(Records from a dataset)
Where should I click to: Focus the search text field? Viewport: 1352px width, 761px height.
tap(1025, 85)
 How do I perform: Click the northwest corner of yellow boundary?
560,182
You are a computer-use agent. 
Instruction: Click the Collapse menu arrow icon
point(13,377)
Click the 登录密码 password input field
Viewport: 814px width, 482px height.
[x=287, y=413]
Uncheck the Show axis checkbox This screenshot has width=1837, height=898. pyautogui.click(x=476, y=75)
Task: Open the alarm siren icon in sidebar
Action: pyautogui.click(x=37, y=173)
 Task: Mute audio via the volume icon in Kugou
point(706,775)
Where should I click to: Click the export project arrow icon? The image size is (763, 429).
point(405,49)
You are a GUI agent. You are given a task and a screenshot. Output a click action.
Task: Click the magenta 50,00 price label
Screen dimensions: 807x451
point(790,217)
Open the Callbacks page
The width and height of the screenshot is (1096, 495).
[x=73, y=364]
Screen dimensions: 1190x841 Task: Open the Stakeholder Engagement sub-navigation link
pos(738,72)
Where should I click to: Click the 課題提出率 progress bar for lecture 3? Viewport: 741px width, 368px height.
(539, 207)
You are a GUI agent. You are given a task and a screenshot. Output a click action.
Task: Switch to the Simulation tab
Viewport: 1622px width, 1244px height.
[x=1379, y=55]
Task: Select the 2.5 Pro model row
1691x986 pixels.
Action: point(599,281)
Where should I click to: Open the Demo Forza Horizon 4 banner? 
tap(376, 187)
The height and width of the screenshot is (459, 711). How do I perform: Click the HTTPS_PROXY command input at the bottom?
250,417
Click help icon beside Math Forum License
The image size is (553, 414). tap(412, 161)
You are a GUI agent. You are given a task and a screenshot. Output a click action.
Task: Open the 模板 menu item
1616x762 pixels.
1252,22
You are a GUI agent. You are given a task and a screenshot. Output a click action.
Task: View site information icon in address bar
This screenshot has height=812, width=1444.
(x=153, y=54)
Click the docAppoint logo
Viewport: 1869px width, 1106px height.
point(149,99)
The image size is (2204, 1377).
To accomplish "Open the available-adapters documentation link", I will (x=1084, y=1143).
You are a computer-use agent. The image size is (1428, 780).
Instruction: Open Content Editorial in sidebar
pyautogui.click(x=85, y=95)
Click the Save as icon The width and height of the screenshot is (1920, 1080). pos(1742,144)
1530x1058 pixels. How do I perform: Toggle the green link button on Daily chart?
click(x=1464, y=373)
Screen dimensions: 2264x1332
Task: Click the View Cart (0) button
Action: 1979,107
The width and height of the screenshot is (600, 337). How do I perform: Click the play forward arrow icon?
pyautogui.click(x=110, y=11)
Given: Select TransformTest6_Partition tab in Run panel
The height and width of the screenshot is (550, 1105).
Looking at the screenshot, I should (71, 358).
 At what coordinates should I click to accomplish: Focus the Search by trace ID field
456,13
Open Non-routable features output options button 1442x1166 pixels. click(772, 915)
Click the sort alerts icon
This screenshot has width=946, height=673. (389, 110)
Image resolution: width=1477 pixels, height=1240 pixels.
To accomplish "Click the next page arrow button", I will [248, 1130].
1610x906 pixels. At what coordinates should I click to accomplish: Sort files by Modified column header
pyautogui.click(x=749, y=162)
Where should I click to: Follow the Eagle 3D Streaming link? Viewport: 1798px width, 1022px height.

_REQUIRED WORK_
Would you show every line in the data above that contains the string "will"?

_OUTPUT FOR THIS TASK_
To accomplish "Open the available-adapters documentation link", I will (x=1084, y=1143).
To accomplish "Click the next page arrow button", I will [248, 1130].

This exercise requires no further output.